Solution Architecture
Consults and seeks input from subject matter experts. Interacts constructively with all members to discuss an approach to developing a solution, and then works closely with them to produce a quality product.
Content Strategy
Participate in the development of information architecture, understanding the intersection of content, user and business needs
Deliverables that a Business Analyst will produce:
In the preceding section we highlighted what the design team will produce and how the business analysts can help in contributing in that process. Now we have specified what will be the Business Analyst deliverables based on design phase deliverables.
Features & scenarios
Once the vision and scope of the project are defined it is easier now to convert this into something that is quantifiable. User stories with elaborative acceptance criteria will take this in the build phase. This also helps in creating a healthy backlog. One the backlog is in place it is much easier to estimate and build timelines around delivery for each milestone.
Functional specifications
Contributing to the production of the functional specification. Build an understanding of functional specification content and structure, and how to select different elements for different clients and projects. Understand techniques to communicate with key stakeholders about the functional specification. Designs overall structure of functional specification, identifies required content, with sensitivity to client needs and expectations.
Process maps
It’s a flow diagram that describes how work is performed, showing each step in the process as an individual activity. Each activity is displayed in order, from beginning to end, alongside the role of the person who performs it.
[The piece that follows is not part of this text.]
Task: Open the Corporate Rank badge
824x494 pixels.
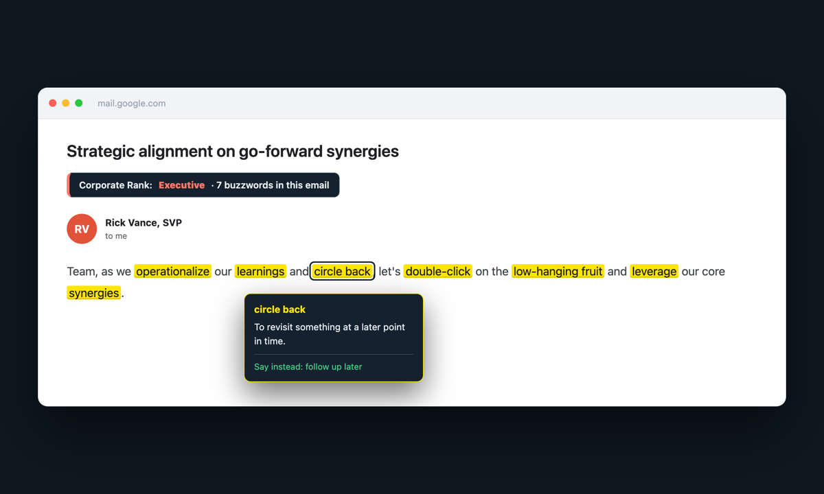Action: [x=203, y=185]
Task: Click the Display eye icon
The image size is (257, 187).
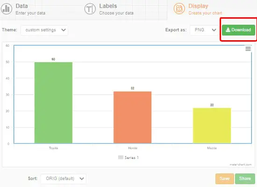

- Training material/user guides
- Personalization/Engagement plans
- User journey/functional flows
User flows, which help designers focus on what users want to get out of interactions with a specific product or service. To ensure that the user experience takes priority over graphic design or information architecture structuring and provides a solid framework to move the project forward.
Design Tools
A few tools which comes handy when you are working with the design team:
- Meetings & Workshops – Zoom, Miro, Springboard, Mentimeter
- Wireframing & Prototyping – Sketch, Adobe XD, Figma, InVision, Axure RP, Flinto
- Design Collaboration – Abstract, Plant
- PowerPoint, Excel, Visio, Word, Axure
- Develops an understanding of W3C web accessibility guidelines – Wave tool
- Interaction Concept – Mindmaps
- Specifications – Confluence, Invision, Zeplin
Final Thoughts – Role of a BA in Design Phase
I have pore my heart out in telling how we as business analysts can be part of the beautiful phase called design phase. It is absolutely amazing to see the vision getting transformed in to the design and coming live with the perfect colour put to it.
I hope my view will resonate with yours and this article will enlighten you to on how you can be part of this amazing process.